Living with the locals(2)
"We actually learned to rent houses and apartments when we were living in Europe," says Beijing expat Allison DeLusque, "because it was much cheaper and certainly easier to have a kitchen for children. My kids are 4 and 6, so it's often easier to buy some local food and enjoy dinner at home while the kids go to sleep."
Interns and other workers in transit have also taken advantage of the site's short-term listings. Companies like Wimdu are a market outgrowth of social websites that have long catered to travelers who want to experience local life with locals, not guides operating from sterile hotel settings.
Sites such as Couchsurfing.com and Hospitality Club have millions of members who thrive on being guests of like-minded hosts.
In the new wave of sites, the profiles are more about the properties, not the people.
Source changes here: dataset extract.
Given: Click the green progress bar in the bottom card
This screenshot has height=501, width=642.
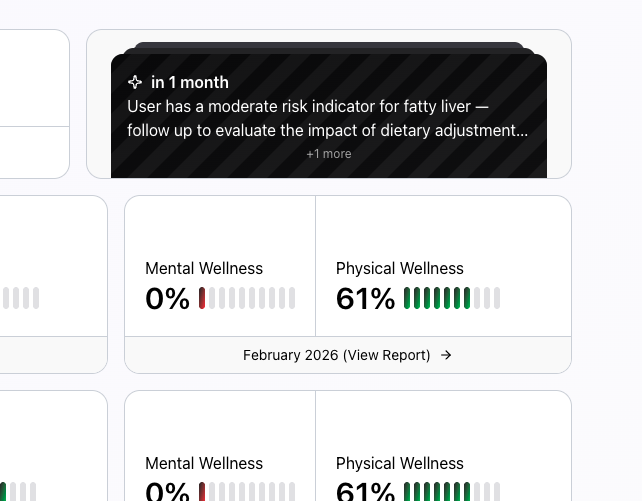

In a recent promotion in Europe, Vugteveen says, a company contest has promoted "the world's best job", in which the winner will get to be a "bed tester" for Wimdu and travel the continent "with a bag of money and a camera".
And then there's Xia Jie, who enjoys being a hutong host so much you sense she's already got the world's best job.
"When we lost the rights to our home in the '60s and '70s," she says, "the people around me were uninvited strangers. Now I am surrounded by people I am happy to share a bottle of wine with - and I do! I love for my guests to sit in my courtyard and enjoy what we've been able to create here."
Her guests might stay for a night or a month, savoring the traditional one-story siheyuan architecture with its gracefully curving roofs. That, says Wimdu's Vugteveen, is giving travelers a sense of a city that no hotel can match.